Efectivamente traspasar estos conocimientos a nuevas generaciones es la mayor dificultad que las bordadoras tienen que sortear en la actualidad. “Nosotras no tuvimos la oportunidad de estudiar, nos quedábamos en el campo. Por lo mismo, es cada día más difícil poder traspasar estos conocimientos, porque nuestros hijos sí han tenido la opción de ir a la universidad o trabajar en otras cosas”, dice Ingrid. 
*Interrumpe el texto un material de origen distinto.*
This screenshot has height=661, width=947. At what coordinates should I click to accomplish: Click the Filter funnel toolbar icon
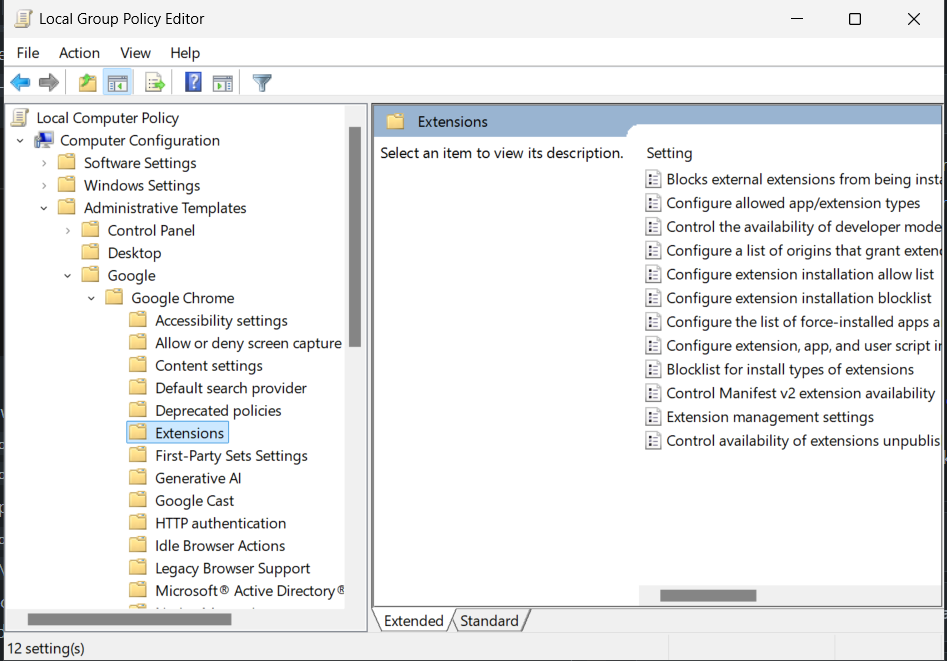262,83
El único hijo de Ruth no se interesó en aprender a bordar. Lamentablemente su familia tampoco. “Ven mis trabajos, les gustan, pero no quieren aprender, dicen que no tienen la paciencia para hacerlo. Casi nadie se interesa, la gente quiere hacer algo rápido y le interesa recibir dinero luego. La juventud quiere plata ahora, ese es el problema”. La dedicación y paciencia son recursos escasos. “Lo que menos tiene la juventud es paciencia. Hay que considerar que los bordados se venden a lo lejos, es algo esporádico”, complementa Ingrid. 

A eso se suma la poca valoración que hay del trabajo manual. “Mucha gente te pregunta por qué es tan caro. No aprecia en el cariño y dedicación que uno le pone a cada tapiz. No saben valorar la artesanía”, dice Maritza.  

Sandra Muñoz cuenta que hay iniciativas que buscan seducir a las nuevas generaciones. Hasta antes de la pandemia desarrollaron un taller de bordado con los niños del jardín de Copiulemu. “Venía una bordadora una o dos veces a la semana, enseñaba a un grupo de niños y niñas de pre-kinder y kinder. Primero era un grupo grande, luego se hacía de forma individual. Esto se hizo a través una subvención estatal que permitía pagar a la bordadora por su trabajo en el aula. La idea era que los apoderados y apoderadas también se motivaran a seguir con esta práctica, pero después de la pandemia tuvimos una pausa. Ahora esperamos retomar el taller el segundo semestre”, comenta Sandra Muñoz.